- _YOUR OBJECTIVE_
From the first line to the last, write out the records exactly, leaving out images.

- _EXERCISE INPUTS_

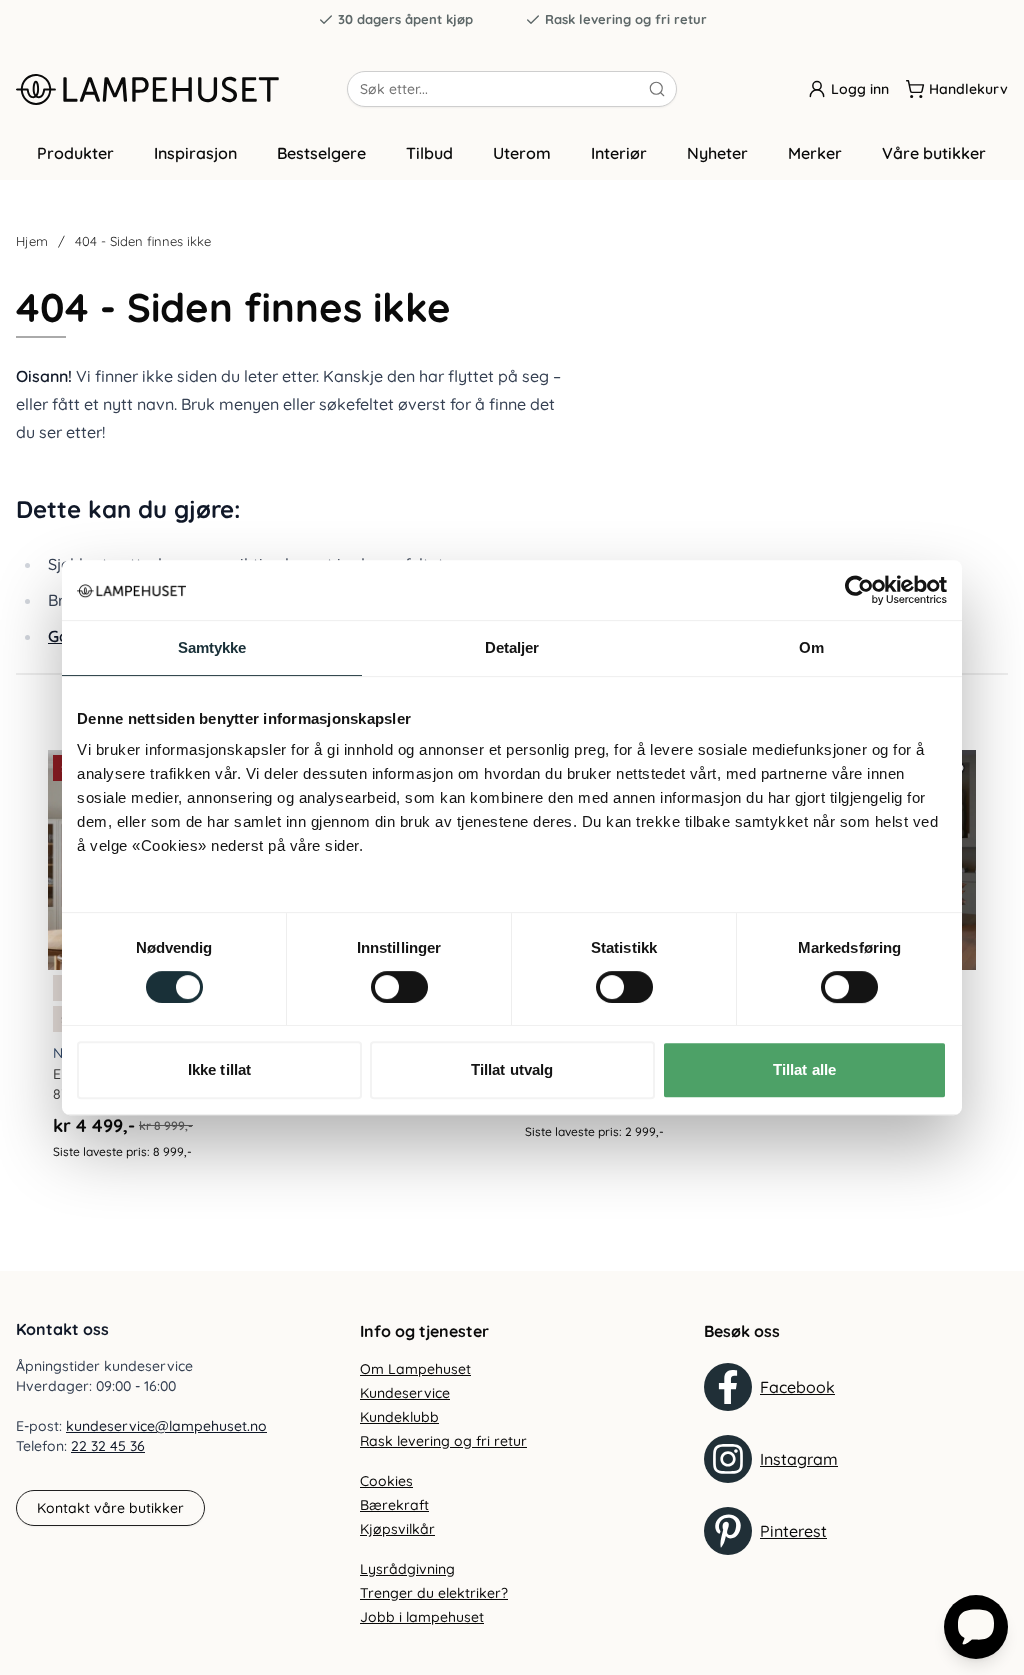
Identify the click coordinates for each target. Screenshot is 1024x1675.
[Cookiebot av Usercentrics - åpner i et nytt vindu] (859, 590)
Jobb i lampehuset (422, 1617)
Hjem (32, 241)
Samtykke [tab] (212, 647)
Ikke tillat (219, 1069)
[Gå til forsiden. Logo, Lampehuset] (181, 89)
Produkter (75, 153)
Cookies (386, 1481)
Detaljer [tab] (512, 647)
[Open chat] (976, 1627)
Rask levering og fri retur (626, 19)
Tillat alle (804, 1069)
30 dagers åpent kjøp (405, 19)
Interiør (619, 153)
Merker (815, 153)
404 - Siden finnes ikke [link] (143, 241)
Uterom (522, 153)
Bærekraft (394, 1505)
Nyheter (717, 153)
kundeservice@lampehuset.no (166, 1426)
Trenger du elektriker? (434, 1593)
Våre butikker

- _RESULT FOR THIS EXERCISE_
Identify the click coordinates for each target. Screenshot is 1024x1675.
[Cookiebot av Usercentrics - åpner i et nytt vindu] (859, 590)
Jobb i lampehuset (422, 1617)
Hjem (32, 241)
Samtykke [tab] (212, 647)
Ikke tillat (219, 1069)
[Gå til forsiden. Logo, Lampehuset] (181, 89)
Produkter (75, 153)
Cookies (386, 1481)
Detaljer [tab] (512, 647)
[Open chat] (976, 1627)
Rask levering og fri retur (626, 19)
Tillat alle (804, 1069)
30 dagers åpent kjøp (405, 19)
Interiør (619, 153)
Merker (815, 153)
404 - Siden finnes ikke [link] (143, 241)
Uterom (522, 153)
Bærekraft (394, 1505)
Nyheter (717, 153)
kundeservice@lampehuset.no (166, 1426)
Trenger du elektriker? (434, 1593)
Våre butikker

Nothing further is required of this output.